**EXTRACT**

______

On November 13, 2019, the Second Circuit (Hall, Lynch, Gardephe) issued a decision in United States v. Balde, vacating the defendant’s guilty plea for unlawful possession of a firearm by an alien who is in the United States illegally or unlawfully, in violation of 18 U.S.C. §§ 922(g)(5)(A) and 924(a)(2).  The panel initially upheld Balde’s conviction on appeal, but eight days after the Court’s original decision, the United States Supreme Court decided Rehaif v. United States, 139 S. Ct. 2191 (2019), holding that a conviction under the relevant statutes required the government to prove that the defendant knew that he or she was in the country illegally at the time he or she possessed the firearm.  Prior to Rehaif, every Circuit to consider the question held that the defendant’s knowledge of this fact was not an element.  The Second Circuit then granted Balde’s petition for rehearing and concluded that the district court had committed plain error in failing to ensure that Balde was apprised of this knowledge requirement before pleading guilty (even though the district court had no reason at the time to think it was an element of the crime) and because the record did not contain facts sufficient to support a conclusion that Balde was aware that he was in the country illegally. 

Background

Balde is a citizen of Guinea who arrived in the United States as a child without lawful immigration status.  In 2005, Balde sought to adjust his status pursuant to an amnesty program, which required him to be interviewed by the United States Citizenship and Immigration Services (USCIS).  Upon learning that his mother was ill, Balde asked his lawyer to reschedule his interview so he could travel to Guinea to see her.  Balde’s lawyer wrote to USCIS requesting a postponement of the interview and Balde applied for advance parole, a status which allows noncitizens to travel abroad temporarily without jeopardizing a pending immigration application.

USCIS granted Balde’s request for advance parole but did not act on his request to postpone his interview.  Despite the fact that Balde did not travel abroad until several weeks after his scheduled interview, Balde missed the USCIS interview and, while he was out of the country, USCIS denied his application for adjustment of status and revoked his advance parole.

Upon returning to the United States in March 2006, Balde was stopped at John F. Kennedy International Airport and informed that his advance parole had been revoked.  Customs and Border Protection (CBP) agents initiated removal proceedings, charging him as inadmissible under 8 U.S.C. § 1182(a)(7)(A)(i)(I).  An immigration judge later issued an order of removal.  Balde appealed to the Board of Immigration Appeals (BIA), which dismissed the appeal, and then to the Second Circuit, which granted a stay of removal pending a decision.

While his appeal was pending, Balde sought supervised release from detention.  The United States Immigration and Customs Enforcement Agency (ICE) agreed to grant such release under the Intensive Supervision Appearance Program (ISAP) in 2007.  Following a remand to the BIA, which again denied Balde relief, Balde did not appeal and the order of removal became final.  But because Balde’s Guinean passport expired around this time, the government was unable to remove him and he remained at liberty, under supervision and subject to a final order of removal

In December 2015, seven years after his removal order became final, Balde was arrested in connection with a fight at a Bronx delicatessen.  Balde was charged with one count of possession of a firearm in violation of § 922(g)(5)(A), which prohibits possession of a firearm by “an alien . . . [who] is illegally or unlawfully in the United States.”  Balde moved to dismiss the indictment, which the district court denied.  Balde then pled guilty pursuant to an agreement that preserved his right to appeal the district court’s denial of his motion.  Balde was sentenced to 23 months’ imprisonment and two years’ supervised release.

______

**DATA EXCERPT**
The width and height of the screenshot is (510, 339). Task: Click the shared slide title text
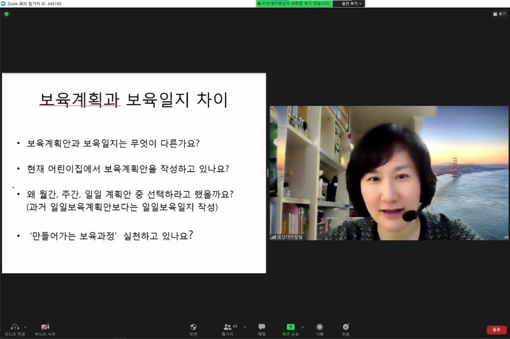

______

**GOALS**
(1) Reproduce everything in the Balde case summary from "In December 2015, seven" down to "years’ supervised release.".
(2) Condense the paragraph of the Balde case summary that begins "Upon returning to the United States in March 2006" while keeping its main facts.
Use only the Balde case summary for this work.

**SOLUTIONS TO THE TASKS**
(1)
In December 2015, seven years after his removal order became final, Balde was arrested in connection with a fight at a Bronx delicatessen.  Balde was charged with one count of possession of a firearm in violation of § 922(g)(5)(A), which prohibits possession of a firearm by “an alien . . . [who] is illegally or unlawfully in the United States.”  Balde moved to dismiss the indictment, which the district court denied.  Balde then pled guilty pursuant to an agreement that preserved his right to appeal the district court’s denial of his motion.  Balde was sentenced to 23 months’ imprisonment and two years’ supervised release.

(2) When Balde returned to the United States in March 2006, he was stopped at John F. Kennedy International Airport and told that his advance parole had been revoked. CBP agents began removal proceedings, charging him as inadmissible under 8 U.S.C. § 1182(a)(7)(A)(i)(I), and an immigration judge ordered him removed. The BIA dismissed his appeal. He then appealed to the Second Circuit, which stayed his removal pending a decision.